Enhancing domestic border control as well as anti-smuggling and migration management capabilities in countries of origin and transit contributes to dismantling smugglers networks, reducing outflows and enhancing security and stability. A stronger focus should be placed on border control in Southern Libya and in its neighbouring countries. Strengthening the work of Joint Investigation Teams, such as the one operating in Niger, and of Common Security and Defence missions operating in migration-sensitive areas, can bring further results. Efforts at regionalising CSDP missions and supporting the creation of a G5 joint force should also continue with the full support of Member States.

As success in dismantling smugglers networks often deprives local communities along the routes of a source of revenue, ensuring local ownership for migration policies requires the timely implementation of projects to create jobs and alternative sources of revenues. To that effect it is key that existing projects to foster socio-economic resilience in Southern Libya and Niger, already approved under the EU Trust Fund for Africa, are swiftly implemented.

While efforts at closing existing routes are beginning to show results, the EU should continue to be vigilant on the possible creation of new alternative routes to Europe, engaging with relevant partner countries and with the most concerned Member States.

Efforts to stem irregular migration should continue to be paralleled by strong policies to protect human rights and ensure dignified living conditions for migrants in countries of transit, in particular Libya. The successful implementation of the programme between the EU and the International Organisation for Migration of Assisted Voluntary Returns in West Africa and Libya points to the significant potential of this policy tool.

Work with the United Nations High Commissioner for Refugees on resettlement of those in need of international protection can play an increasingly important role.
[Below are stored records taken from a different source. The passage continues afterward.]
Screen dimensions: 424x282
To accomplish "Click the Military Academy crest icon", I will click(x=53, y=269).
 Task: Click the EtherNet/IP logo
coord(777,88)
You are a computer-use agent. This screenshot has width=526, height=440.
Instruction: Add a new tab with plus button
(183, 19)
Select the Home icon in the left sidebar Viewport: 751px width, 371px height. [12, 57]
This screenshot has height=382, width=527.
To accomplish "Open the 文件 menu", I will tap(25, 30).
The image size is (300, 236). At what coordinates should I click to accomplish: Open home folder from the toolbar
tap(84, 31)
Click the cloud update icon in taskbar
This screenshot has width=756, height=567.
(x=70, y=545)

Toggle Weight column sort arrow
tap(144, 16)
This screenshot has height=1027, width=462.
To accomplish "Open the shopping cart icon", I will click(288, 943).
Member States should swiftly make ambitious pledges in the context of the wider resettlement exercise launched by the Commission.
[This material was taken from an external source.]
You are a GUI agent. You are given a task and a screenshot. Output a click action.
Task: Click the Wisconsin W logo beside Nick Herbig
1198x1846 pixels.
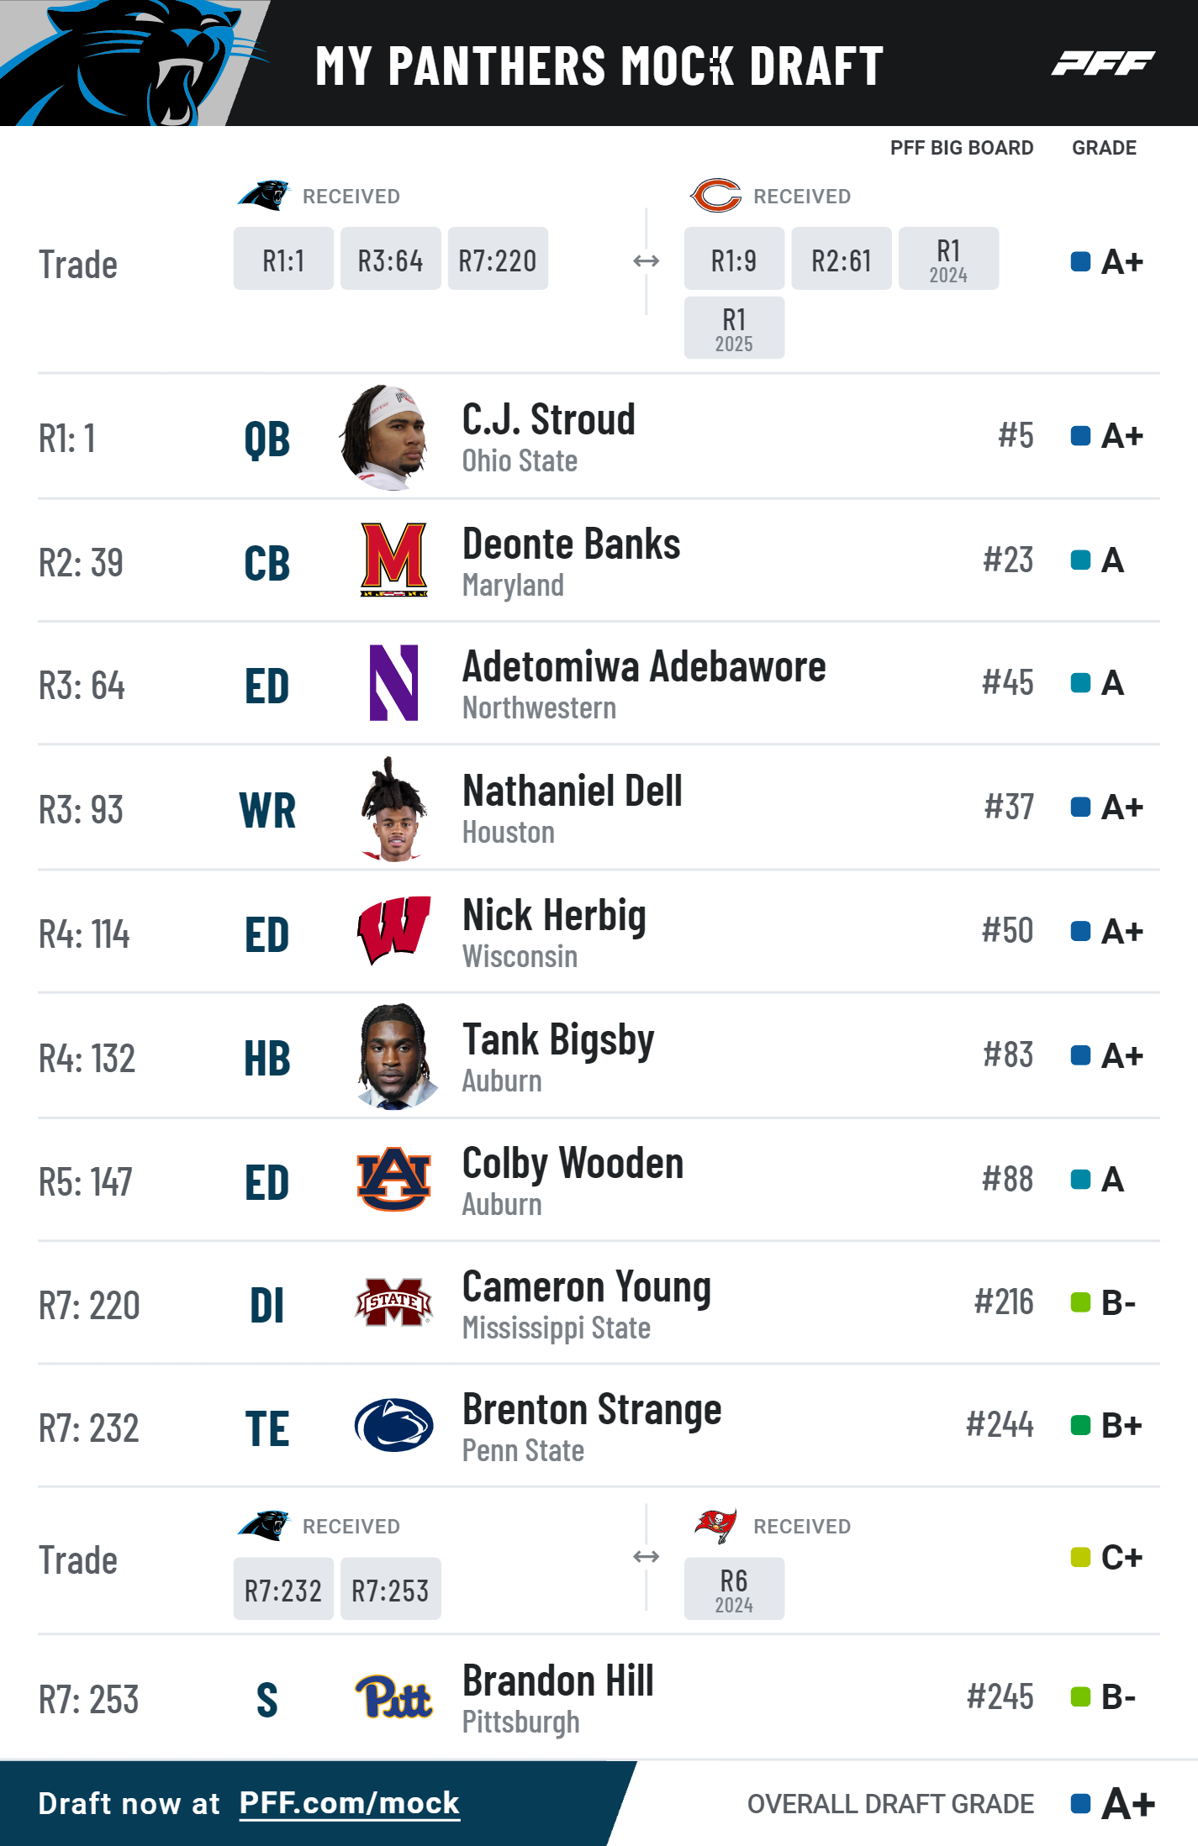click(x=393, y=930)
Effective return and readmission remains key to provide disincentives to irregular migration and protect the integrity of asylum systems. Recent progress in pragmatic cooperation in the field of returns with some countries in Western Africa and Asia should offer a benchmark for similar progress with other partner countries. The EU will continue to stand ready to mobilise all relevant leverages and tools, including visa policy, to build constructive cooperation in this area.
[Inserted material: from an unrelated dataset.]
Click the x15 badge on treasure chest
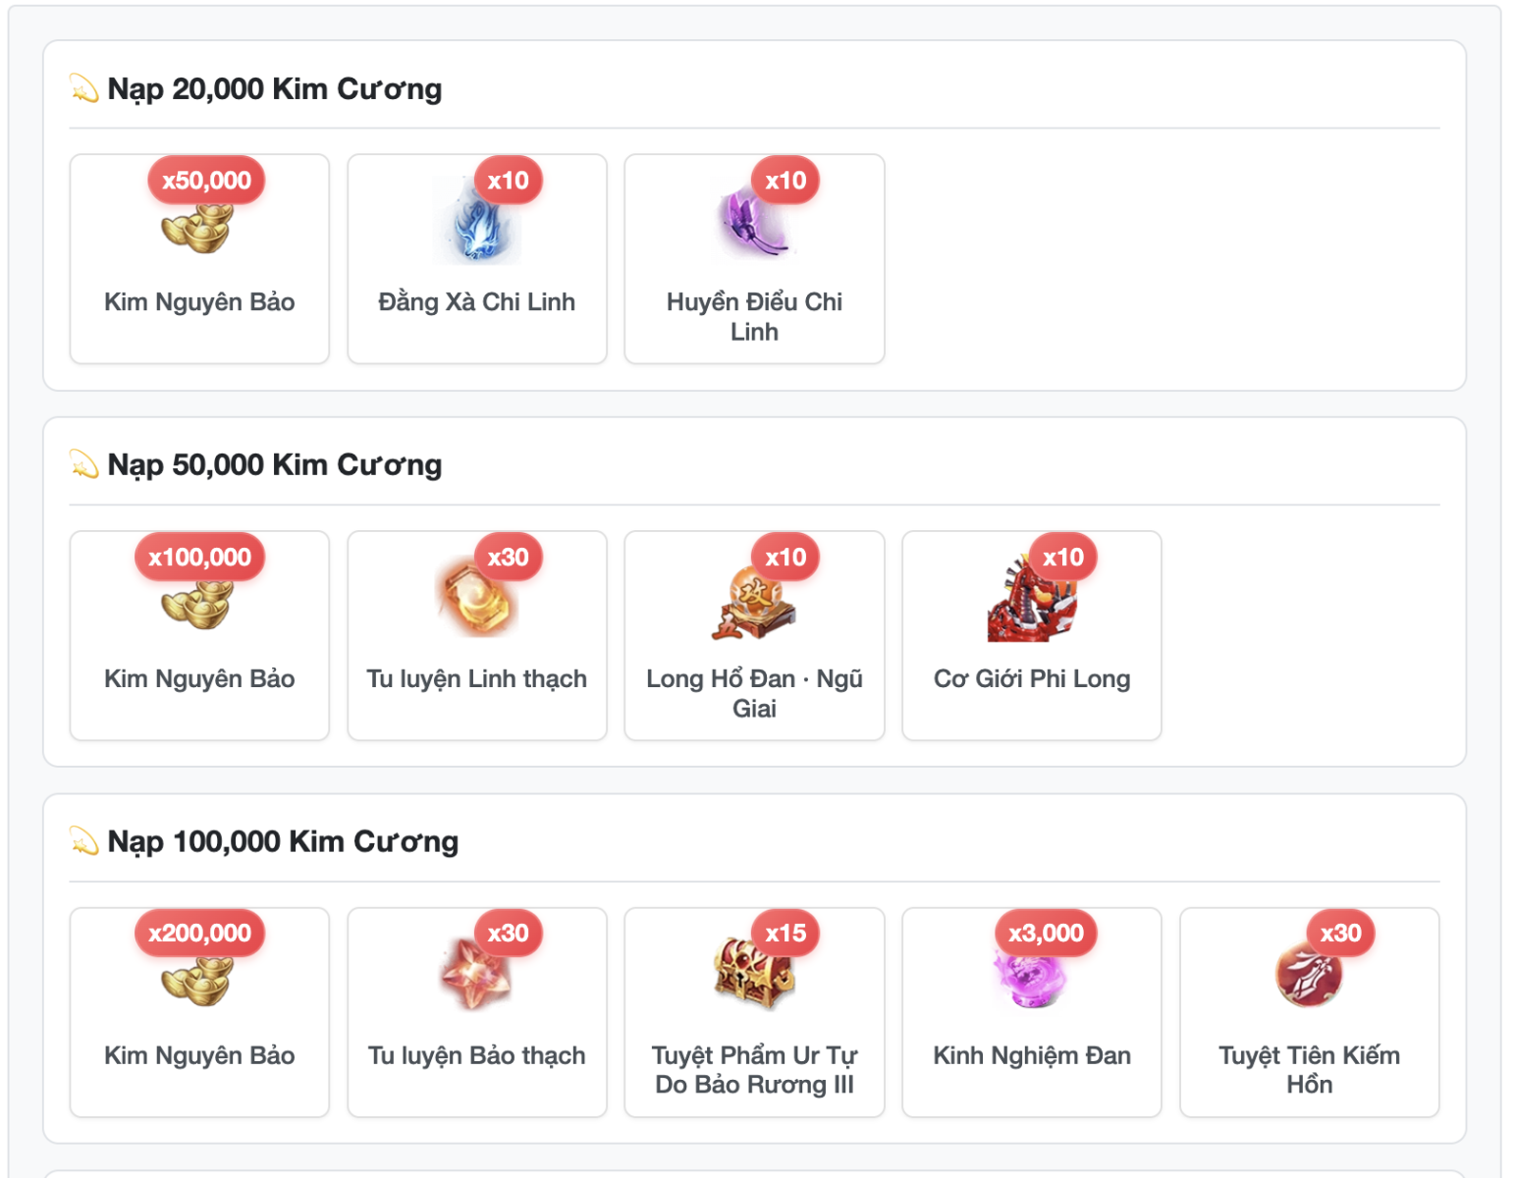The width and height of the screenshot is (1515, 1178). (x=785, y=934)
Finally, the scale of funding that can be mobilised in support of EU policy objectives remains a key factor for success. It will be essential that additional resources are made available by Member States for projects under the EU Trust Fund for Africa, and in particular its North Africa Window for 2018 and beyond.

The upcoming EU-Africa Summit will constitute an opportunity to take stock of progress made within the context of the Partnership Framework with African countries and to add new dynamics to the ongoing effort to build together a well-functioning and mutually benefiting mobility and migration partnership. ”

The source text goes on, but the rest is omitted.